The CLI is sticky because it’s how all of us learned. It’s how we troubleshoot at 2 a.m. when the change window is closing. It is genuinely faster, for one box, to just type the commands than to update a model and let something else generate the config.
I am not saying midmarket networks are doing it wrong. I am saying we should be honest about what our tooling is telling us. If your primary recovery plan is “restore from the config backup,” then the config backup is your source of truth, no matter what your network diagram claims.
What you can actually steal from this
You’re not going to go full Netris. Nobody is selling you the midmarket version of that, at least not at a price your CFO is going to approve this year. But you can move the center of gravity, even on a small network:
- Stand up a real source of truth. NetBox is free, well-documented, and good enough. There is no reason in 2026 to be tracking your network in a spreadsheet. If you already have NetBox but only half the network is in it, finish the job.
- Document intent, not just config. Why does this VLAN exist? What is this ACL supposed to be blocking? Whose ask was it? That is the part the running config can’t tell you. Five years from now when somebody asks “can we delete this,” the running config will say “here is the rule” but only your intent record can say “yes, that customer left in 2023.”

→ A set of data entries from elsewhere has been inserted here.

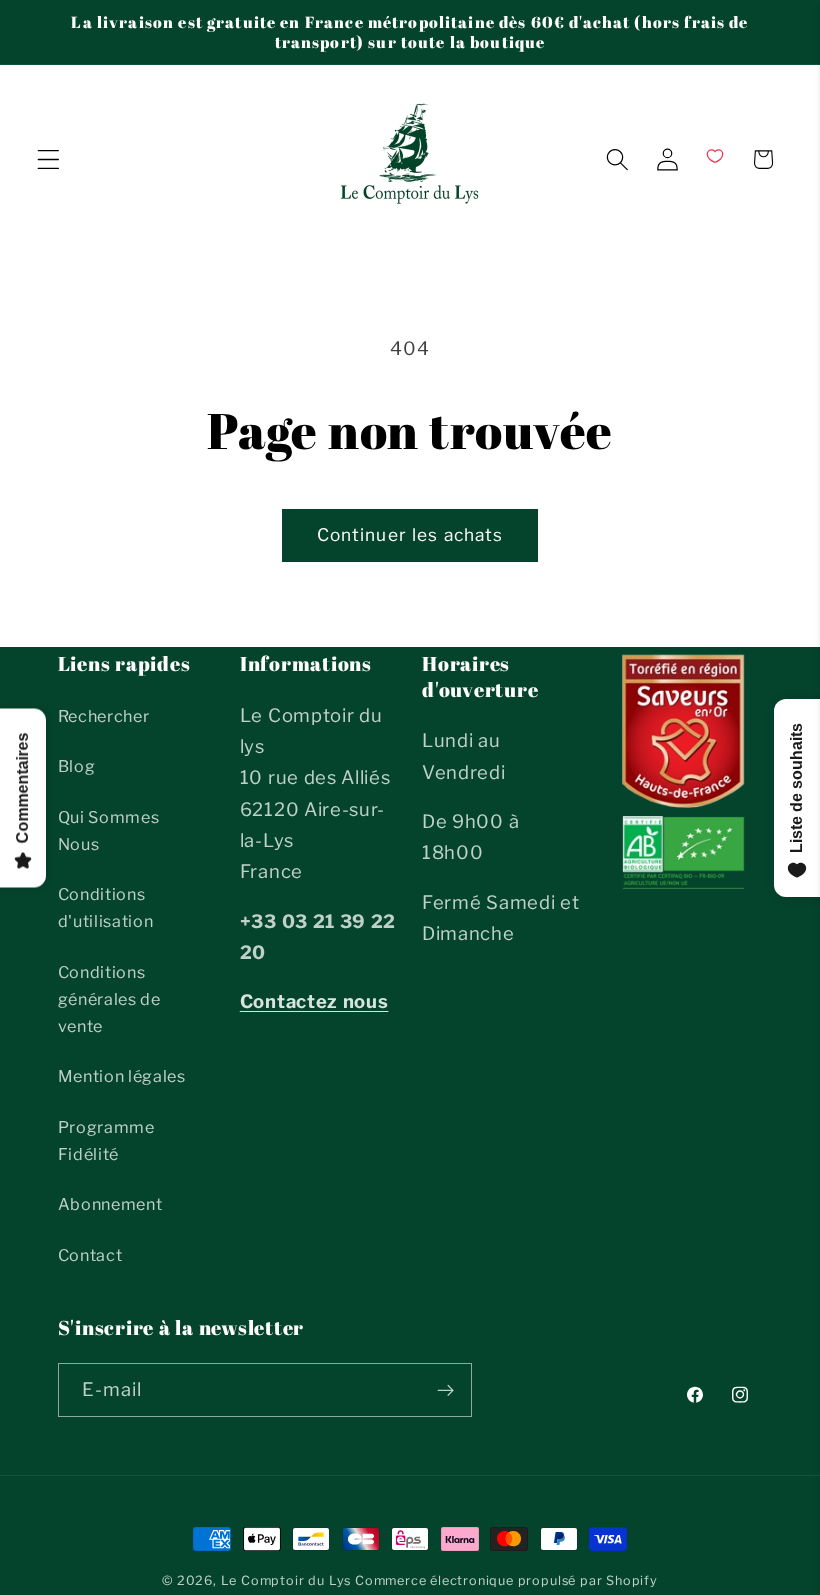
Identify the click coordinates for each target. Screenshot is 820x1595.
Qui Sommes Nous (109, 830)
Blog (77, 766)
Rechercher (104, 716)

- Treat config changes as derived from a documented decision. The change ticket should reference the intent. Right now in most shops, the change ticket is the intent, and once it’s closed out, the reasoning is buried in a ticketing system nobody searches.
- Keep backing up configs. Just reframe what they’re for. They are belt and suspenders. They are not your primary rebuild path. Your primary rebuild path should be: rebuild from documented intent, then sanity check against the backup to catch anything you forgot to document.
- Run this test. If your core switch died tonight and you only had your documentation, no backup file, could you stand up a replacement that does the right things? If the answer is no, that is a documentation gap. The backup is hiding it from you. Find the gap and fix it.
None of that requires a platform purchase. It requires admitting that the way most of us run networks today has the relationship between documentation and configuration exactly backwards.
Final Thoughts
Alex’s offhand answer at NFD40 wasn’t really about Netris. It was a paradigm exposure. The question isn’t whether you should back up your configs. The question is, what does it mean that you have to?
I am not arguing that every mid-sized network needs to go declarative. Most of us won’t, and that is fine. But the gap between “the running config is my source of truth” and “my source of truth generates the running config” is the same gap that, on a much bigger scale, separates the way Netris runs a 50,000 GPU cluster from the way most of us have been running networks for 25 years.
The thing worth stealing from the AI networking conversation isn’t the rail-optimized fabrics or the DPUs or the InfiniBand. It’s the discipline. If you walk away from this post and do exactly one thing, let it be this: the next time you make a change to your network, write down why before you write the config. That one habit, repeated for a year, will put you in a better position than any platform purchase will.
The backup is just a sanity check. It should not be the plan.
Disclosure: I attended Networking Field Day 40 as a delegate. Travel, accommodations, and meals during the event were covered by Tech Field Day. I was not asked to write about Netris or any other presenter, and my opinions here are entirely my own.